=== Begin Enclosure ===

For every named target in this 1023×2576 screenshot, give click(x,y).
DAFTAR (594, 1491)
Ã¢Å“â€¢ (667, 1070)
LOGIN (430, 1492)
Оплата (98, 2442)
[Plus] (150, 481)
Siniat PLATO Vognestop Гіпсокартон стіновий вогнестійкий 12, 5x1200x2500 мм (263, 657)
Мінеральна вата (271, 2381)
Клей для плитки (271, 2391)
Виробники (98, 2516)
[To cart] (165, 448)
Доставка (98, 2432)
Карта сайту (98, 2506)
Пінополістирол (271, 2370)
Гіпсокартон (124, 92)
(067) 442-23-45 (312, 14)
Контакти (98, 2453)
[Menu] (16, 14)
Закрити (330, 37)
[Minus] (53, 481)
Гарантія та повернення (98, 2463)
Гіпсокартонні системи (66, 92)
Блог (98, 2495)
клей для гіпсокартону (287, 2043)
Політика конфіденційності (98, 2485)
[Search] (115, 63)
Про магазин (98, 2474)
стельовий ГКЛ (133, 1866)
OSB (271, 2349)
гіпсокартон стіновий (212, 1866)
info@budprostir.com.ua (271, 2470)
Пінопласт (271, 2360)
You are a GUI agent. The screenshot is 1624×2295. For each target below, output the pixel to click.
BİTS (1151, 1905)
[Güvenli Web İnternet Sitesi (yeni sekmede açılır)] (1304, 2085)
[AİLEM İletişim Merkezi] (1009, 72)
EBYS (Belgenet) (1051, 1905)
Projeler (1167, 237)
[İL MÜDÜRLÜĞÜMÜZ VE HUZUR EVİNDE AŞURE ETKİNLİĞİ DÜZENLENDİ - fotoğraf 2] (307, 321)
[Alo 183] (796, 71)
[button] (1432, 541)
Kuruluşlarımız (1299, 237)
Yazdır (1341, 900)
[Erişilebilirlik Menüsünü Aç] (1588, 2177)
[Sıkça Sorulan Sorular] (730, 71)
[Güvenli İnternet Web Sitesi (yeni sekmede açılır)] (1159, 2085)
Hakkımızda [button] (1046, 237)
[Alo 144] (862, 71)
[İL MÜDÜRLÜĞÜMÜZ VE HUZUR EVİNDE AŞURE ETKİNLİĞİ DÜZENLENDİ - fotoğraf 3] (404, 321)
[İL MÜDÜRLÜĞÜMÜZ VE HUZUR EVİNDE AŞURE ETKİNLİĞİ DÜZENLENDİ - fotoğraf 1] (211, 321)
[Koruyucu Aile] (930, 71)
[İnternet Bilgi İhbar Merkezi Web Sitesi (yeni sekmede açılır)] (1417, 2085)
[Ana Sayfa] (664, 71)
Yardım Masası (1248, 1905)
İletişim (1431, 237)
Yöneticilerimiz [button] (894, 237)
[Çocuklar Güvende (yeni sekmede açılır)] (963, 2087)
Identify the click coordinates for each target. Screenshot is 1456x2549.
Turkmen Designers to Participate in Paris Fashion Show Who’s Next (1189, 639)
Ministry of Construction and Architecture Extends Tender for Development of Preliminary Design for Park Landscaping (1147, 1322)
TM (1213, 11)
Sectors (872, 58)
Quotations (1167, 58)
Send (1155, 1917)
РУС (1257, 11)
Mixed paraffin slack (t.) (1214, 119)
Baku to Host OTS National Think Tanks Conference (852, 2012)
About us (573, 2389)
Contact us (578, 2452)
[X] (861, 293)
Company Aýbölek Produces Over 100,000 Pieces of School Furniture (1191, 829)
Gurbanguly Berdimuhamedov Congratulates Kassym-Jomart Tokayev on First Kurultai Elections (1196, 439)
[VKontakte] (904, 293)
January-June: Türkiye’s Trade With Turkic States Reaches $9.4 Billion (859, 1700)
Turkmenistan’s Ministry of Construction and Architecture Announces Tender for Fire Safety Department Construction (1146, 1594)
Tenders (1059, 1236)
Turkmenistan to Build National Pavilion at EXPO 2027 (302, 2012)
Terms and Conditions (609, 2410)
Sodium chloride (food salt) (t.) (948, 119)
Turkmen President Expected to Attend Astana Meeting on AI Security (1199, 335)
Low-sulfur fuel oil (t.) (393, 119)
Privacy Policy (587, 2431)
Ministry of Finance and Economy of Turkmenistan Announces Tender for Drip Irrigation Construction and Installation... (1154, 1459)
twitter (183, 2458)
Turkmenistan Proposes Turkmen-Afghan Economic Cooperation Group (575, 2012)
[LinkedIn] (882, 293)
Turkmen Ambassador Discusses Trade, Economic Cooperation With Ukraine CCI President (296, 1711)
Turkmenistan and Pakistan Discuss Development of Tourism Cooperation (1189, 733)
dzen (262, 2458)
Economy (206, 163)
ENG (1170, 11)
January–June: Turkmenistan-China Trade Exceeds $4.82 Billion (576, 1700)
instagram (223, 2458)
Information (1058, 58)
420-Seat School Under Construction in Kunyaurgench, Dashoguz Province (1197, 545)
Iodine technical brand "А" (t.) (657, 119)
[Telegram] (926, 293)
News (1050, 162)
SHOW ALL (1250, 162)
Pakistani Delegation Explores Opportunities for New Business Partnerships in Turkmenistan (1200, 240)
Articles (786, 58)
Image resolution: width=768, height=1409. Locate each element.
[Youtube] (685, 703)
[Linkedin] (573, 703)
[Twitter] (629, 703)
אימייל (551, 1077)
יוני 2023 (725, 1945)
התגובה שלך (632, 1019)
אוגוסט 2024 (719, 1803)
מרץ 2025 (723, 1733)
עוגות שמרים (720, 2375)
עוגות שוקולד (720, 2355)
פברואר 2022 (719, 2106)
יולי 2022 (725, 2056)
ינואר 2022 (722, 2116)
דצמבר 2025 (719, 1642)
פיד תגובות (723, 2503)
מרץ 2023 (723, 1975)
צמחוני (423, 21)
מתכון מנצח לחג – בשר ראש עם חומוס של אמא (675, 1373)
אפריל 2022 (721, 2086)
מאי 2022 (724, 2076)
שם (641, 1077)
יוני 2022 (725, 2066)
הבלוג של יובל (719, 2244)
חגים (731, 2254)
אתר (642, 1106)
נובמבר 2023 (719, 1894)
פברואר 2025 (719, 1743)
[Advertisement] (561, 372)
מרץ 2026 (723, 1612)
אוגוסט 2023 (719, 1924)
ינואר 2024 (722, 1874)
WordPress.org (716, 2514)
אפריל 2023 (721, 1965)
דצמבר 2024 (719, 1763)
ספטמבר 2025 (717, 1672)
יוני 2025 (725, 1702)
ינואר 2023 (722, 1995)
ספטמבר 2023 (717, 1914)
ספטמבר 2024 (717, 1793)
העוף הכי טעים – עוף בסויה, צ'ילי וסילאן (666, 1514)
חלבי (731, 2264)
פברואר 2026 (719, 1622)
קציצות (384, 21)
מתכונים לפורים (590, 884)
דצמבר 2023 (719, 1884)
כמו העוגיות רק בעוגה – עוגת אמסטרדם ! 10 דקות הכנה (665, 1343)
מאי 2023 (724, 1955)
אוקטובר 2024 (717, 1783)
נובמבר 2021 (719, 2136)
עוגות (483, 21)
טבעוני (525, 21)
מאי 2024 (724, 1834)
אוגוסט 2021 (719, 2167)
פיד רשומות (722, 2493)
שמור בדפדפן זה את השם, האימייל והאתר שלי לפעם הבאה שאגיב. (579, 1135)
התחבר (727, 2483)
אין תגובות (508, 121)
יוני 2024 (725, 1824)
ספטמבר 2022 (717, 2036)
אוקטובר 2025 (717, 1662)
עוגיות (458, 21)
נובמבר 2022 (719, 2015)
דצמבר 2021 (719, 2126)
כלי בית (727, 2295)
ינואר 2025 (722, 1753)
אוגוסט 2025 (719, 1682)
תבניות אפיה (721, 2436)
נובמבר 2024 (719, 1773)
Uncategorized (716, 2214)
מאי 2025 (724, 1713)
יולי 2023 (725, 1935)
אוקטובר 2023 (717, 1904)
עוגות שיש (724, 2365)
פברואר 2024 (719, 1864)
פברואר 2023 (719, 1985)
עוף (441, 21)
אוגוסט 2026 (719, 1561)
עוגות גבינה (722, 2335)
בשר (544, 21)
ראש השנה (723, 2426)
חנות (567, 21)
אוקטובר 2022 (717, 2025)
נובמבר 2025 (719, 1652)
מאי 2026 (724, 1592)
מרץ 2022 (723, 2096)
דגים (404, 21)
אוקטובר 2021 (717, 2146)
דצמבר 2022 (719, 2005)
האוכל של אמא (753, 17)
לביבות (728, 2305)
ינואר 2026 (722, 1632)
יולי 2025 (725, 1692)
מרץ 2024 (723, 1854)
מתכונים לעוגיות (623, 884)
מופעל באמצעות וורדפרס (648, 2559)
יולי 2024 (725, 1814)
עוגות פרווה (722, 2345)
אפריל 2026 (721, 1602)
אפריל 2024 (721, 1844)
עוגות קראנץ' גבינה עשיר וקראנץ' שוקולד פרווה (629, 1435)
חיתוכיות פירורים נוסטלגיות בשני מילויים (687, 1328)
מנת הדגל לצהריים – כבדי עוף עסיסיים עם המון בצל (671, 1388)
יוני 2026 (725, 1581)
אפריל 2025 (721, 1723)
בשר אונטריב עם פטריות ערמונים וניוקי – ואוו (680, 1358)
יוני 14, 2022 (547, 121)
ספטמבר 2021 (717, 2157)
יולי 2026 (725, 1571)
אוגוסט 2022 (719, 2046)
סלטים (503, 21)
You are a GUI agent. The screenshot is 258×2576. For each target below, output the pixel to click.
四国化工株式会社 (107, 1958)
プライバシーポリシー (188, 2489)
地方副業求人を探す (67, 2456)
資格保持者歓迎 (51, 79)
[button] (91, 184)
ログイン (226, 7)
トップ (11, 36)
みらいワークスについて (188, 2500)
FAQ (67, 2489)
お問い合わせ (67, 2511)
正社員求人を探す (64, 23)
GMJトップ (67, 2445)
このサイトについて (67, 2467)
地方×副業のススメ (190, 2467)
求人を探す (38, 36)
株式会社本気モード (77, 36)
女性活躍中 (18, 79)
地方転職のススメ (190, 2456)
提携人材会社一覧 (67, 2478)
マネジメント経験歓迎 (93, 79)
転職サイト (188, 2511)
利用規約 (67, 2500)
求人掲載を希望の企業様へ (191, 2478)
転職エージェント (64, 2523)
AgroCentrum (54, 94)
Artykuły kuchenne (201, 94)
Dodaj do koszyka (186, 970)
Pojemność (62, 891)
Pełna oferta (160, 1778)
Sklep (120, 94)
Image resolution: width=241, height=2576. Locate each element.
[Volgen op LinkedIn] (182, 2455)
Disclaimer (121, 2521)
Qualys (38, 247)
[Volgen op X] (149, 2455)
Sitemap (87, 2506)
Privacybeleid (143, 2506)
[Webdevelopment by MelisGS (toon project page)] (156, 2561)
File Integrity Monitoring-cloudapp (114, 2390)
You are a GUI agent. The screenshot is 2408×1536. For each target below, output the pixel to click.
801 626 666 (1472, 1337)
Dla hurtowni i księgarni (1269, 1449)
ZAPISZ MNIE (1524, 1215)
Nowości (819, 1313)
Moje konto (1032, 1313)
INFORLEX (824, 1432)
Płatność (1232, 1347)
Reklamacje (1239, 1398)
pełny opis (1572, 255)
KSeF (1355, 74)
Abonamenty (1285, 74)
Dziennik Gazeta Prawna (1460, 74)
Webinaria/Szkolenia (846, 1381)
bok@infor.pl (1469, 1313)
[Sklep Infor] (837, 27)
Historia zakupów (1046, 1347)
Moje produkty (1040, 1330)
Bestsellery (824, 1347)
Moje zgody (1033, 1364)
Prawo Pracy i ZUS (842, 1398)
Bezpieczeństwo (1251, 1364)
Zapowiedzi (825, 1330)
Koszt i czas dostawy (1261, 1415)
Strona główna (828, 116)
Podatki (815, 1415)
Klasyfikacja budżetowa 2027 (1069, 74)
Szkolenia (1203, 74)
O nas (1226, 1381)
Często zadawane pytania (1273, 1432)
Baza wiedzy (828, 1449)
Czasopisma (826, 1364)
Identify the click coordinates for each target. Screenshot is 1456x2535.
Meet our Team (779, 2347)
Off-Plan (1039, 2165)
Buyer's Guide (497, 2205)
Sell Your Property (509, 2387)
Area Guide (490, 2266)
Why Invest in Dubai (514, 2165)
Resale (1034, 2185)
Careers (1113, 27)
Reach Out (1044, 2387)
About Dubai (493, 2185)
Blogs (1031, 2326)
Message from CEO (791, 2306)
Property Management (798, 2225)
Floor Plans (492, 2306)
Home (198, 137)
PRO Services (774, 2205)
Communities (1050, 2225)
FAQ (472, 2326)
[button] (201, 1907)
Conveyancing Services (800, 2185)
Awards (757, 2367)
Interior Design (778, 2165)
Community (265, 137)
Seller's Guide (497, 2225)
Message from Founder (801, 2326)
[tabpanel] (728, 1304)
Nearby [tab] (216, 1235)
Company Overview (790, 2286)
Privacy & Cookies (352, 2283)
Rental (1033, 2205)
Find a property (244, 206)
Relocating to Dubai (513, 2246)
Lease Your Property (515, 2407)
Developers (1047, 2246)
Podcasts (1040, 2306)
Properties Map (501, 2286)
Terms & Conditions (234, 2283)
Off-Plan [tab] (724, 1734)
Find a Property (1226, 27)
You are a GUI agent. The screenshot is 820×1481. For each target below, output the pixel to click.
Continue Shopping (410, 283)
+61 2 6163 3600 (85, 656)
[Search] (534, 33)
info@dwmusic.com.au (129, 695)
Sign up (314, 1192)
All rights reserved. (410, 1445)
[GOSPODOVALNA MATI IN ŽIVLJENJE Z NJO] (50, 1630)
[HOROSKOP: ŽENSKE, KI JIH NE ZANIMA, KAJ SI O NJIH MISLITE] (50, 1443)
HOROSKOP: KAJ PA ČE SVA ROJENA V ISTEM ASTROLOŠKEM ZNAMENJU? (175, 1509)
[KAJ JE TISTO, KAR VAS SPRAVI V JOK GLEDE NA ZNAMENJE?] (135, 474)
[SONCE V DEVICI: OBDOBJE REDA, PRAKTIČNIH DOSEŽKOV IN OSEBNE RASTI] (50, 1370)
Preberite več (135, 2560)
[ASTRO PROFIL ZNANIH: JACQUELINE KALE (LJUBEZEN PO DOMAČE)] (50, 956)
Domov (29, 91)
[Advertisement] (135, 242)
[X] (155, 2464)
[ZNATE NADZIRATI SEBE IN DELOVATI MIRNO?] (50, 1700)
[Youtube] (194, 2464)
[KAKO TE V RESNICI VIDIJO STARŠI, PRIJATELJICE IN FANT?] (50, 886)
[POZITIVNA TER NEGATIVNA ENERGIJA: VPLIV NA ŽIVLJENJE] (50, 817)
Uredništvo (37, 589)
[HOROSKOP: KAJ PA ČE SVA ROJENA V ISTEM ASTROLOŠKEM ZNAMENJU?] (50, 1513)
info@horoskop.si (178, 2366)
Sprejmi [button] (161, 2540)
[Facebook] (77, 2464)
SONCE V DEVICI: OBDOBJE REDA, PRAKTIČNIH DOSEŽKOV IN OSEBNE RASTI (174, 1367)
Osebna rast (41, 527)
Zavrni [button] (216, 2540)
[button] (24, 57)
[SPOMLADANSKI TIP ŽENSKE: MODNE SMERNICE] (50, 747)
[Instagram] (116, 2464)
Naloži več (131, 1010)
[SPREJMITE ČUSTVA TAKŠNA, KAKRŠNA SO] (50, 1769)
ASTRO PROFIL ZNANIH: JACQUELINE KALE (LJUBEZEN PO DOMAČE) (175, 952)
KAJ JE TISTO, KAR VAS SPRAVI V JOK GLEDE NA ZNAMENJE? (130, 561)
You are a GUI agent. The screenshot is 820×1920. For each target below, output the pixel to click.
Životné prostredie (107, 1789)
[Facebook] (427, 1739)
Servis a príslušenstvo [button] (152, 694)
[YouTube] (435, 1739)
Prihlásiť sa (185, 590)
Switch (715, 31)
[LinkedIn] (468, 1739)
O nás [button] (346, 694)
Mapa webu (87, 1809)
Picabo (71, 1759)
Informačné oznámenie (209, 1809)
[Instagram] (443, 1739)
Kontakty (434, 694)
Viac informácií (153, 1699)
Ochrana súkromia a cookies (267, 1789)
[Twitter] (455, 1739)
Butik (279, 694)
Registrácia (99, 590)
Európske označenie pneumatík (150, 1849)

=== End Enclosure ===

## To do
Send back exactly the lines of the listing above starting at the one with "[Youtube] (194, 2464)" and ending at the one with "Informačné oznámenie (209, 1809)", inclusive, and no others.

## Response area
[Youtube] (194, 2464)
[KAKO TE V RESNICI VIDIJO STARŠI, PRIJATELJICE IN FANT?] (50, 886)
[POZITIVNA TER NEGATIVNA ENERGIJA: VPLIV NA ŽIVLJENJE] (50, 817)
Uredništvo (37, 589)
[HOROSKOP: KAJ PA ČE SVA ROJENA V ISTEM ASTROLOŠKEM ZNAMENJU?] (50, 1513)
info@horoskop.si (178, 2366)
Sprejmi [button] (161, 2540)
[Facebook] (77, 2464)
SONCE V DEVICI: OBDOBJE REDA, PRAKTIČNIH DOSEŽKOV IN OSEBNE RASTI (174, 1367)
Osebna rast (41, 527)
Zavrni [button] (216, 2540)
[button] (24, 57)
[SPOMLADANSKI TIP ŽENSKE: MODNE SMERNICE] (50, 747)
[Instagram] (116, 2464)
Naloži več (131, 1010)
[SPREJMITE ČUSTVA TAKŠNA, KAKRŠNA SO] (50, 1769)
ASTRO PROFIL ZNANIH: JACQUELINE KALE (LJUBEZEN PO DOMAČE) (175, 952)
KAJ JE TISTO, KAR VAS SPRAVI V JOK GLEDE NA ZNAMENJE? (130, 561)
You are a GUI agent. The screenshot is 820×1920. For each target below, output the pixel to click.
Životné prostredie (107, 1789)
[Facebook] (427, 1739)
Servis a príslušenstvo [button] (152, 694)
[YouTube] (435, 1739)
Prihlásiť sa (185, 590)
Switch (715, 31)
[LinkedIn] (468, 1739)
O nás [button] (346, 694)
Mapa webu (87, 1809)
Picabo (71, 1759)
Informačné oznámenie (209, 1809)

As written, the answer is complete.